CGI Group is Canada's largest IT consulting firm, based in Montreal, and dominates the consulting market for most of the top-shelf Canadian companies. CGI's services are concentrated into three basic areas: consulting, systems integration, and business process outsourcing. The company has focused on a few well-defined industries to target their services, namely financial services, telecommunications, retail, manufacturing, and healthcare. The largest geographic contributor to revenues is Canada, although the U.S. market provides about a third of sales (CGI entered the U.S. in 2004).

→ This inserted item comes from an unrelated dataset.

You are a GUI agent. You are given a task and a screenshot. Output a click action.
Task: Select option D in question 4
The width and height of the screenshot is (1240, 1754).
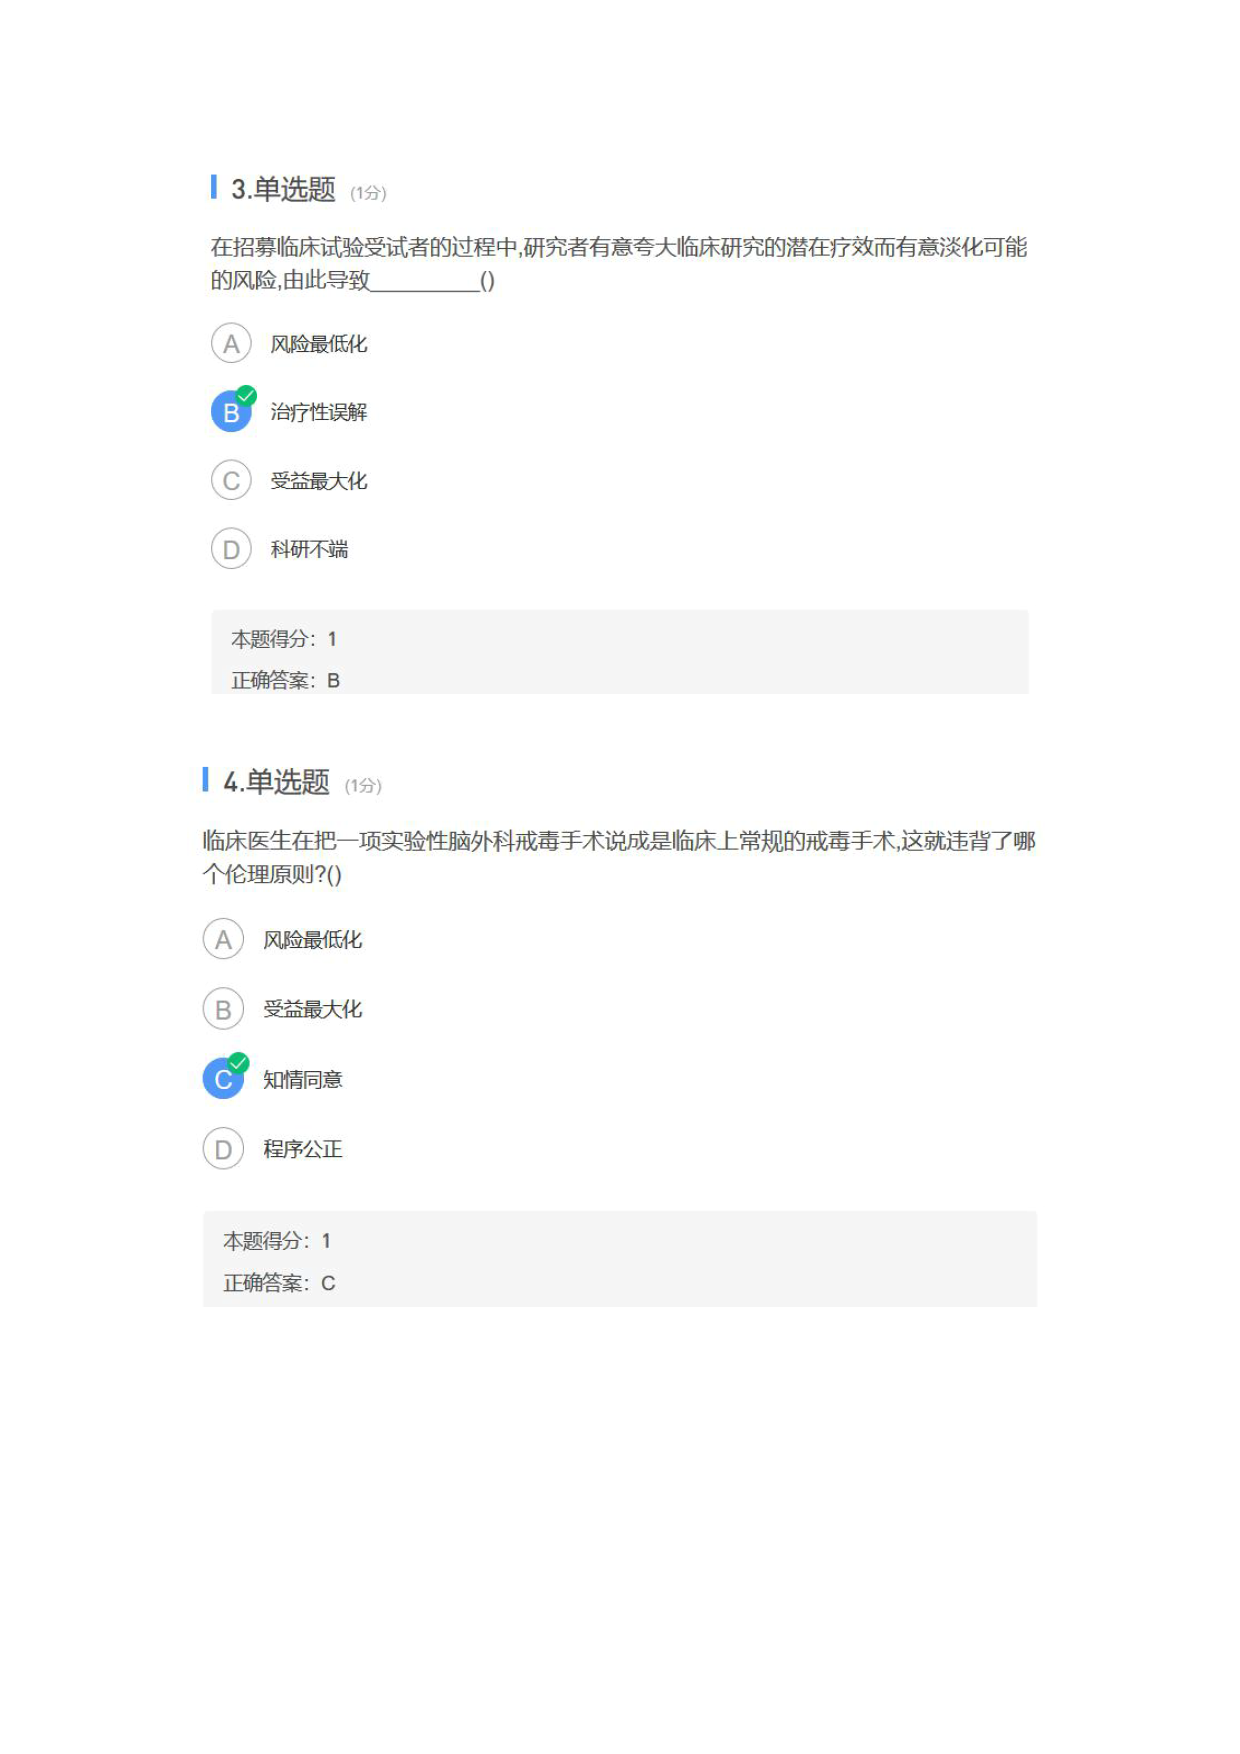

Consulting and outsourcing is a huge market with a lot of nooks and crannies and an absolute tidal wave of competition. CGI Group focuses mainly on large scale systems integration and their outsourcing contracts, which puts them into direct competition with some large competitors like Accenture (ACN), IBM (IBM), Computer Sciences (CSC), and others. A durable competitive position in such a competitive and (in many cases) discretionary market is difficult to achieve. One of CGI's biggest disadvantages is a lack of presence in cheap labor geographies where outsourcing things like call centers and IT support can be done inexpensively. Less than 10% of the work force is located in these regions, putting CGI at a disadvantage against a truly global player like Accenture. And CGI's only real geographic advantage is in Canada, where established relationships favor it. Additionally, some competitors provide their own hardware solutions, which creates customer lock-in potential (and add-on profits) that CGI cannot boast.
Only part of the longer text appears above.